General characteristics In British service
- Class & type: 74-gun third-rate ship of the line
- Tons burthen: 1739
- Length: 175 ft 8 in (53.54 m) (gundeck)
- Beam: 47 ft 5 in (14.45 m)
- Depth of hold: 20 ft (6.1 m)
- Propulsion: Sails
- Sail plan: Full-rigged ship
- Armament: 74 guns of various weights of shot

= HMS Centaur (1759) =

Ship of the line of the Royal Navy

Centaure was a 74-gun ship of the line of the French Navy, launched at Toulon in 1757. She was designed by Joseph-Marie-Blaise Coulomb and named on 25 October 1755, and built under his supervision at Toulon. In French service she carried 74 cannon, comprising: 28 × 36-pounders on the lower deck, 30 × 18-pounders on the upper deck, 10 × 8-pounders on the quarterdeck, 6 × 8-pounders on the forecastle.

The Royal Navy captured Centaure at the Battle of Lagos on 18 August 1759, and commissioned her as the third-rate HMS Centaur.

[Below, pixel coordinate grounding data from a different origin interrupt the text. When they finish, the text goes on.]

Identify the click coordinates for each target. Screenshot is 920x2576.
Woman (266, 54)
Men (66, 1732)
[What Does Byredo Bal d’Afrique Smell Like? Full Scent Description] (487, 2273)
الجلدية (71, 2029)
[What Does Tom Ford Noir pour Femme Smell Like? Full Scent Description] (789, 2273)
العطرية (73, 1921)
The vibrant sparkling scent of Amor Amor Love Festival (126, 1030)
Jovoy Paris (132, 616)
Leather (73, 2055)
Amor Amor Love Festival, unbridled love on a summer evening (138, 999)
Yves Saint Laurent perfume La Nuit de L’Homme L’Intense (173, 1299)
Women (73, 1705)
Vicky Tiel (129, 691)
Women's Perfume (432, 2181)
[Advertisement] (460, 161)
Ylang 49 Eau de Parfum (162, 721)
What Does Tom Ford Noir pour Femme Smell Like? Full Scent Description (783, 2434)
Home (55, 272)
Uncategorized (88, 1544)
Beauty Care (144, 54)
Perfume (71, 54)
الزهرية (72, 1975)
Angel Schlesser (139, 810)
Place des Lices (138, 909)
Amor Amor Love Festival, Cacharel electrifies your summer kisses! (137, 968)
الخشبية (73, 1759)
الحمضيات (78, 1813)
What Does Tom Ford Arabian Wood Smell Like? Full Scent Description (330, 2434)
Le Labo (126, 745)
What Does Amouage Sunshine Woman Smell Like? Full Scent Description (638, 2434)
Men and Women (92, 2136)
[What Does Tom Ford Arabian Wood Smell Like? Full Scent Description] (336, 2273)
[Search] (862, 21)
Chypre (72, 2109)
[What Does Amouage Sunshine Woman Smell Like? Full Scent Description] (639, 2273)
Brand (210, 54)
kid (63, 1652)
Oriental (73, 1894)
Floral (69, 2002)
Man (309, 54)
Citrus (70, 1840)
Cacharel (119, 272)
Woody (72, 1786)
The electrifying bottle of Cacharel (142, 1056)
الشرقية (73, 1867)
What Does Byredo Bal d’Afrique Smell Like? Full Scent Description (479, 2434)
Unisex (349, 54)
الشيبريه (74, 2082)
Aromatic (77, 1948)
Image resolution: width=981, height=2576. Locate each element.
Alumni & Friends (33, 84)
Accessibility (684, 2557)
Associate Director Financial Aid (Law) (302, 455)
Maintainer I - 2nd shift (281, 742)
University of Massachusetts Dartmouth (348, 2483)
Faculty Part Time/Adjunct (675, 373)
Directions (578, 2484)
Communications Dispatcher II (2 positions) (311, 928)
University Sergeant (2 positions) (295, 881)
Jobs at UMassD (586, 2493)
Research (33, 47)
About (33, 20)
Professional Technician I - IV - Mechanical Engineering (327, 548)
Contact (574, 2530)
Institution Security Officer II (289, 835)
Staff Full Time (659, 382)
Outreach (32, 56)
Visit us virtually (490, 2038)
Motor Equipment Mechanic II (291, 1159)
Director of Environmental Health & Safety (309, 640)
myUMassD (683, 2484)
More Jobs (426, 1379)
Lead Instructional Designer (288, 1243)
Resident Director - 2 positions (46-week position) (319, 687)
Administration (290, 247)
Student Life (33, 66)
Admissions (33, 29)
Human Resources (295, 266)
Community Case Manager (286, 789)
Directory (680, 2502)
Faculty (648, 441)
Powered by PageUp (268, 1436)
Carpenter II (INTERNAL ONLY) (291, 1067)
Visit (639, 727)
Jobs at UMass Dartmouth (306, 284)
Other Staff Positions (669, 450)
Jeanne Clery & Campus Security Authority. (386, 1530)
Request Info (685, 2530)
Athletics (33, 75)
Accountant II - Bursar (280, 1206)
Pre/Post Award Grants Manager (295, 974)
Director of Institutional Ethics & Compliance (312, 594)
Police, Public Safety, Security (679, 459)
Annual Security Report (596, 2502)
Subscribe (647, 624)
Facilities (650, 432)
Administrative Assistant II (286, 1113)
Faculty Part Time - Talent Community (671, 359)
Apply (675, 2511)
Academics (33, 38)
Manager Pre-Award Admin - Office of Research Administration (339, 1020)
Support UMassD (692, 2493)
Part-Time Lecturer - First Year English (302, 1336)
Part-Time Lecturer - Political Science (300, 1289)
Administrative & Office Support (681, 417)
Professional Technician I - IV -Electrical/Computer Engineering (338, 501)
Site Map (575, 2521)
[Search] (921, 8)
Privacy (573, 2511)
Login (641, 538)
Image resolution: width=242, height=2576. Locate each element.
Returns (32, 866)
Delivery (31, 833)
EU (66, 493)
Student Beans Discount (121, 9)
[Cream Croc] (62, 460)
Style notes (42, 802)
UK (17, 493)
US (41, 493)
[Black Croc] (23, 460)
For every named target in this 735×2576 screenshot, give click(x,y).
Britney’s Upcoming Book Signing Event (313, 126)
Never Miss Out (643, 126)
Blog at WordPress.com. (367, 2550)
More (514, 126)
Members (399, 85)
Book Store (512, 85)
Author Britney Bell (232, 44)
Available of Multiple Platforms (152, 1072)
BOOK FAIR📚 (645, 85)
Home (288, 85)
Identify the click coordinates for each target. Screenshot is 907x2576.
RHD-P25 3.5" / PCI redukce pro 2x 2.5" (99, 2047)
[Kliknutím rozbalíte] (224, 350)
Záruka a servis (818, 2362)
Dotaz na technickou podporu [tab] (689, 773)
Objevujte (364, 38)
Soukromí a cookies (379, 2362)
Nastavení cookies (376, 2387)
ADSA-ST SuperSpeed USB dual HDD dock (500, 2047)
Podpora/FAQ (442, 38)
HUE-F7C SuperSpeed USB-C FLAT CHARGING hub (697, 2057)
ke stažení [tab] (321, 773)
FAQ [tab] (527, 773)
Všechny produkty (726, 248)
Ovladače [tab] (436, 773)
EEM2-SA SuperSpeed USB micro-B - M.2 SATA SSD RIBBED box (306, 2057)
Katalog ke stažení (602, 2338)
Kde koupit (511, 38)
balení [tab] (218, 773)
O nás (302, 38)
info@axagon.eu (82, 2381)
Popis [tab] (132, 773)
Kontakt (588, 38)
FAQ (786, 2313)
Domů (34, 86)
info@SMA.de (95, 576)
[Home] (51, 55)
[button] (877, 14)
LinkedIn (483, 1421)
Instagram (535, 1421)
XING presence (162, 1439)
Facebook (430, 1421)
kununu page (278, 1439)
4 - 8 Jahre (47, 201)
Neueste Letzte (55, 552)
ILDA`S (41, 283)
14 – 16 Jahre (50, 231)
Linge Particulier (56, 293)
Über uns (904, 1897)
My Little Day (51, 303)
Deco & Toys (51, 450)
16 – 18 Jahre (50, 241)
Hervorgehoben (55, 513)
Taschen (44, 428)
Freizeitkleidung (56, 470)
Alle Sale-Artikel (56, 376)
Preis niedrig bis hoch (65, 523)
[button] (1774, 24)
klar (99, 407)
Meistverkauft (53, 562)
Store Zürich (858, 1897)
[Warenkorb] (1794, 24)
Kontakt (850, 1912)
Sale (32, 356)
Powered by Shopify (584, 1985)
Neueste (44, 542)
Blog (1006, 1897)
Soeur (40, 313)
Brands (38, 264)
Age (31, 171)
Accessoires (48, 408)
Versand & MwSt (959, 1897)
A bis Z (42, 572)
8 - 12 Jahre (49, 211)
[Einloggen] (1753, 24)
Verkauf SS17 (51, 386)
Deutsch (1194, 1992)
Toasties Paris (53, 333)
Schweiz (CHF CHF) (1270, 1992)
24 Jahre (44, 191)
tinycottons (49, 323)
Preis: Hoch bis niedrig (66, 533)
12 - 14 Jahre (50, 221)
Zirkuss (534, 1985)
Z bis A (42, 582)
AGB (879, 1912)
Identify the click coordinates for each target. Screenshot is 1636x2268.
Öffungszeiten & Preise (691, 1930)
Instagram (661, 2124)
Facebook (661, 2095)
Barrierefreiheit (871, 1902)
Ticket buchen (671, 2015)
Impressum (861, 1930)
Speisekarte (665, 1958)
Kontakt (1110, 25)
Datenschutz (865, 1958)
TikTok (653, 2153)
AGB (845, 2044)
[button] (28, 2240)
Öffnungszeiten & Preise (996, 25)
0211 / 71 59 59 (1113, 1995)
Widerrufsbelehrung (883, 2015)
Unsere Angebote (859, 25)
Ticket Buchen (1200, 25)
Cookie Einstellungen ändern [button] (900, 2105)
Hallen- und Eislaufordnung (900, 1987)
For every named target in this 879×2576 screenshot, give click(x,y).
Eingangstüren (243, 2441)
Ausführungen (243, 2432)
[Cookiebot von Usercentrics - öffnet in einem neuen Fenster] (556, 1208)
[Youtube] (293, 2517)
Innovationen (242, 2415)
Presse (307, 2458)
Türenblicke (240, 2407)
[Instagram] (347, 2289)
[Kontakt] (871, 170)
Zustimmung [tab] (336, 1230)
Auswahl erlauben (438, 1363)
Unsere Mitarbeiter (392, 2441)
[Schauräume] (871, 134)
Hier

==Career in British service==

She had a skirmish with the French ships Vaillant and Amethyste, in January 1760. In the War of American Independence, Centaur served continuously on the North America/West Indies station, taking part in all the major battles including Admiral Rodney's victory at the Saintes.

==Loss==

In September 1782, Centaur was one of the ships escorting prizes and a large trade convoy back to Britain from Jamaica, when she foundered due to damage received in the 1782 Central Atlantic hurricane near the Grand Banks of Newfoundland. Captain John Nicholson Inglefield, along with eleven of his crew, survived the wreck in one of the ship's pinnaces, arriving at the Azores after sailing in an open boat for 16 days without compass quadrant or sail, and only two quart bottles of water; some 400 of her crew perished.